Fintech News: State Licensing Streamlined, More States Step into the Sandbox

Financial Services Law

The Conference of State Bank Supervisors (CSBS) recently announced that 23 states have now agreed to participate in a streamlined licensing process under which nonbanks requiring a license to operate under state law can benefit from the cooperative efforts of the state regulators in approval of their applications.

State regulatory sandbox laws are increasing, with Nevada and Utah also permitting developers of innovative financial products and services to conduct test programs in those states.

What happened

State regulators, through the CSBS, are continuing their efforts to streamline the licensing process for nonbanks such as fintech companies. The CSBS announced in late June that 23 states now have signed on to an agreement under which they will coordinate the licensing review process for MSBs and others seeking a state license. This is an increase over the seven states that initially signed on to the agreement in February 2018, and the CSBS hopes more will join the compact.

Pursuant to the agreement, when one state conducts a review of common licensing requirements, such as the business plan, background checks of the direct and indirect owners, financial information and compliance with the anti-money laundering provisions of the Bank Secrecy Act, the other participating states will accept the findings and limit their own review to state-specific elements.

Fifteen companies are involved in a pilot of the initiative, the CSBS said, and have already received a total of 72 licenses. Participating states include California, Connecticut, Georgia, Iowa, Idaho, Illinois, Kansas, Kentucky, Louisiana, Massachusetts, Mississippi, North Carolina, North Dakota, Nebraska, Ohio, Rhode Island, South Dakota, Texas, Tennessee, Utah, Vermont, Washington and Wyoming.

Joining Arizona and Wyoming, Nevada passed a law creating a sandbox program that permits participants to test products on state consumers with some relief from statutory and regulatory requirements for financial products and services.

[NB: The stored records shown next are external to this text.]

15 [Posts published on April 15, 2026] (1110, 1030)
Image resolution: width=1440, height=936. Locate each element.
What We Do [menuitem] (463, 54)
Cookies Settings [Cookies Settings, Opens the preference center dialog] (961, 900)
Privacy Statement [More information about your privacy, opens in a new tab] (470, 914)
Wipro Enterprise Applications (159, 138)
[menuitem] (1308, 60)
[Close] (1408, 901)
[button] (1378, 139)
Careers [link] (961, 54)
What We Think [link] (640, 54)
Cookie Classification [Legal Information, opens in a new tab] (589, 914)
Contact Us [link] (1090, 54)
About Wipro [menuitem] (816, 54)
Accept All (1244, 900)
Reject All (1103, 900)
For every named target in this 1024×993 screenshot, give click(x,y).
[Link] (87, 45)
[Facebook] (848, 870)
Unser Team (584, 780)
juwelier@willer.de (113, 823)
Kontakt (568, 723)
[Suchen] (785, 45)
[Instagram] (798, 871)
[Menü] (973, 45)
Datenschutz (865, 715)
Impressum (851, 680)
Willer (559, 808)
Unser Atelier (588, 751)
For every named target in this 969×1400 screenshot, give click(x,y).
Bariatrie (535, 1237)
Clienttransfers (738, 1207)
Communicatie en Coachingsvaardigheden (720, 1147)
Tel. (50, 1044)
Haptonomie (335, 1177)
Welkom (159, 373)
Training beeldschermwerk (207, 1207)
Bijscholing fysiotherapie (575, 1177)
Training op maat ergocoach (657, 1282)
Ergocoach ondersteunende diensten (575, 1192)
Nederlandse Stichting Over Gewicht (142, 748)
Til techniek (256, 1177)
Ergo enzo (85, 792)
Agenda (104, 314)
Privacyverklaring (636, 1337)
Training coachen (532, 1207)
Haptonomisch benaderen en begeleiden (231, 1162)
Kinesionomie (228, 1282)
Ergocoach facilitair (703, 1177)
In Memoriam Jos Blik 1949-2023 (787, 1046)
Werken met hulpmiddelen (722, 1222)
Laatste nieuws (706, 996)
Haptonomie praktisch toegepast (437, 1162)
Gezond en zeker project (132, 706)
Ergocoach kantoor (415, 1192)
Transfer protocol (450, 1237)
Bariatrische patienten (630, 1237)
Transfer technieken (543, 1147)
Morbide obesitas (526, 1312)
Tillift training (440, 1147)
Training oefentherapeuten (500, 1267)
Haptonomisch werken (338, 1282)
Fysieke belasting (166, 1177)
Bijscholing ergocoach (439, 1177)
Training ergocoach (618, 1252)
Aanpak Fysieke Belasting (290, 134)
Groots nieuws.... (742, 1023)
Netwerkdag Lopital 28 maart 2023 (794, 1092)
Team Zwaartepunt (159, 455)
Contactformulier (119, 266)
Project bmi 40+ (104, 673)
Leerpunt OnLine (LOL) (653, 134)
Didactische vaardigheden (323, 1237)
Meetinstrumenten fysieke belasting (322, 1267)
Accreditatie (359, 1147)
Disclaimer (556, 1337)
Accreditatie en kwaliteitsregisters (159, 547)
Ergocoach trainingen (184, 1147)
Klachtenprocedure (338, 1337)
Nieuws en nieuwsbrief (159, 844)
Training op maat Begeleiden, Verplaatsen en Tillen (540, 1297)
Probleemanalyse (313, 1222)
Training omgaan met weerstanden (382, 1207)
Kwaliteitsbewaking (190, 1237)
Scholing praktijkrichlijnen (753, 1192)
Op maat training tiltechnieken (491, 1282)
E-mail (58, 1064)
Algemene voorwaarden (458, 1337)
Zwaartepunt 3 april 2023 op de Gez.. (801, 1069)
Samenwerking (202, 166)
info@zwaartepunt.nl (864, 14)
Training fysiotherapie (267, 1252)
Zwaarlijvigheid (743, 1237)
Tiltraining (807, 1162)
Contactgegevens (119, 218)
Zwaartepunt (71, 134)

Pursuant to Senate Bill 161, not more than 5,000 consumers may be provided the product or service during the two-year period of participation in the program. After two years, a participant may ask for an extension in order to apply for a license or other authorization required for the product or service to continue operations in the state.

Certain disclosures are required to consumers, including that the participant does not hold a license for the product or service outside of the program (if applicable). Participants must also provide consumers with a means of submitting complaints.

Oversight will be provided by the Director of the Department of Business and Industry. This includes mandating additional disclosures to consumers, granting permission for the number of consumers receiving the product or service to increase to 7,500, and establishing reporting requirements for participants.

The legislation took immediate effect for administrative purposes with full application set for January 1, 2020.

Not to be outdone, Utah’s new sandbox program recently took effect, freeing participants from some state licensing and regulatory requirements for a two-year period to test new products in the state. Federal laws and state criminal laws remain applicable to participants, who must apply via the Department of Commerce.

Similar to the Nevada program, Utah imposed disclosure requirements and set a two-year period for participation. At the end of the period, participants need to either request a six-month extension to obtain the necessary approvals to continue offering their product or service in the state or stop providing it. 

Unlike Nevada’s law, House Bill 378 did not cap the number of consumers who can receive their product or service from participants, although the Department may impose a limit on a case-by-case basis.

The new law took effect on May 13.

To read Nevada’s law, click here.

To read Utah’s law, click here.

Why it matters

It is encouraging that the CSBS is continuing its work to streamline the multistate application process by encouraging states to sign its Multistate Licensing Agreement. Hopefully, this arrangement will speed the process for applicants and reduce duplicative efforts by states. This initiative is part of the group’s Vision 2020 initiatives which are aimed at coordinating regulatory oversight for nonbank financial services providers. This is consistent with efforts by the states to position themselves as the preferred bodies to regulate nonbanks that offer financial products and services.

Although some states have been quite critical of the sandbox concept, it is encouraging to see more establish such programs.  Federal regulators also have embraced sandboxes.  Last year, the Consumer Financial Protection Bureau (CFPB) pitched a “Disclosure Sandbox” aimed at encouraging trial disclosure programs, while the Office of the Comptroller of the Currency (OCC) proposed a program that would allow banks to obtain input from the regulator during the testing phase of a new product or service.